# Extract provided
-*-
Wesley Roberts

Personal information
- Full name: Wesley Tikiariki Roberts
- Born: 24 June 1997 (age 29)
- Height: 1.90 m (6 ft 3 in)
- Weight: 74 kg (163 lb)

Sport
- Country: Cook Islands
- Sport: Swimming
- Strokes: Freestyle
- Club: Wests Illawarra Aquatic

Medal record
Men's swimming
Representing Cook Islands
Pacific Games
| Gold medal – first place | 2023 Honiara | 100 m freestyle |
| Gold medal – first place | 2023 Honiara | 400 m freestyle |
| Gold medal – first place | 2019 Apia | 200 m freestyle |
| Silver medal – second place | 2023 Honiara | 50 m butterfly |
| Silver medal – second place | 2019 Apia | 400 m freestyle |
| Silver medal – second place | 2019 Apia | 1500 m freestyle |
| Bronze medal – third place | 2019 Apia | 100 m freestyle |
| Bronze medal – third place | 2023 Honiara | 200 m medley |
Oceania Championships
| Gold medal – first place | 2018 Port Moresby | 400 m freestyle |
| Silver medal – second place | 2018 Port Moresby | 200 m freestyle |
| Bronze medal – third place | 2018 Port Moresby | 1500 m freestyle |

= Wesley Roberts (swimmer) =

Cook Islands swimmer (born 1997)

Wesley Roberts (born 24 June 1997) is a Cook Islands swimmer who competed at the 2016 Summer Olympics and holds several Cook Islands national records in swimming.
-*-
(Pixel coordinate grounding data)
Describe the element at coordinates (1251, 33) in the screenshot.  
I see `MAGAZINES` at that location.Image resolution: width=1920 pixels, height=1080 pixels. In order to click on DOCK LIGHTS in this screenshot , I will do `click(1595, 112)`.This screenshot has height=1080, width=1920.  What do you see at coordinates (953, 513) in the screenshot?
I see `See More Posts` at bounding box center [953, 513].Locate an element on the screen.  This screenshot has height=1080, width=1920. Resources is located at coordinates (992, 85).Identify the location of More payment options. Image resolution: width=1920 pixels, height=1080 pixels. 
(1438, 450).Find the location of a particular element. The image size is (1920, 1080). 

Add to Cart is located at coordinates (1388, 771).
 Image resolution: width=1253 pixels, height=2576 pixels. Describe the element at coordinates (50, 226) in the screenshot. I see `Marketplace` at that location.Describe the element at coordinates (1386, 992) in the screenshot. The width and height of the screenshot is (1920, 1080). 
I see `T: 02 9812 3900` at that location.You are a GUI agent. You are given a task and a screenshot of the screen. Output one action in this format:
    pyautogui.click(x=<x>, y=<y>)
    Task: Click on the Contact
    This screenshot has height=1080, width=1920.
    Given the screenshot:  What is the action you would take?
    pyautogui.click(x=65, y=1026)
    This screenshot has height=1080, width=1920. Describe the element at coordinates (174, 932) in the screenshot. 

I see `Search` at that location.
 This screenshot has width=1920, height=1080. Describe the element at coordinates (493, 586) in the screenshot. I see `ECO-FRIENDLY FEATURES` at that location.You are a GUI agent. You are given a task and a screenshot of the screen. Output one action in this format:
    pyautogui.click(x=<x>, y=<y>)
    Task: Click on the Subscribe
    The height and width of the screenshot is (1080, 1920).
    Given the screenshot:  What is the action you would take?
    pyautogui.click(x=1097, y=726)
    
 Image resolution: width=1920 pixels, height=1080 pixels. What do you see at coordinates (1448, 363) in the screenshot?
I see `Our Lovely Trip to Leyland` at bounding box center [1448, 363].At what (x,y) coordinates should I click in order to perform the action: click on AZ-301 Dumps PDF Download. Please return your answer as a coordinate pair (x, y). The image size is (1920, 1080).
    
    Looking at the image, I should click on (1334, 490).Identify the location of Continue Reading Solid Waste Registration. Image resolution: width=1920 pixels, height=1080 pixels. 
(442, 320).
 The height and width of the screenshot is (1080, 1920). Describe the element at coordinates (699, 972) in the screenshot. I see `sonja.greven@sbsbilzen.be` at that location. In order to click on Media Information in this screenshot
-*-
# Directions
1. According to the Wesley Roberts profile, which Summer Olympics did he compete at?
2. From the Wesley Roberts profile, copy word for word everything from "Cook Islands swimmer (born" down to "records in swimming.".
3. Resume the Wesley Roberts profile, picking up after its final sentence.

# Per-task outputs
1. The 2016 Summer Olympics.

2.
Cook Islands swimmer (born 1997)

Wesley Roberts (born 24 June 1997) is a Cook Islands swimmer who competed at the 2016 Summer Olympics and holds several Cook Islands national records in swimming.

3.
==Personal life==
Roberts is from Atiu, and was educated at the University of Wollongong in Australia.

==Swimming career==
Roberts won the gold medal in the men's 1500 and 400 metres long course freestyle event at the 2016 Oceania Swimming Championships. Roberts also won gold, 2 silver and a bronze in the 200 Freestyle, 400 Freestyle, 1500 Freestyle and the 100 Freestyle respectively at the 2019 Pacific Games, held in Apia, Samoa.

Roberts represented the Cook Islands at the 2016 Summer Olympics, where he swam in the men's 1500 metre freestyle.

At the 2023 Pacific Games in Honiara he won gold medals in the 100 and 400 meters freestyle, silver in the 50 meters butterfly, and bronze in the 200 meters medley.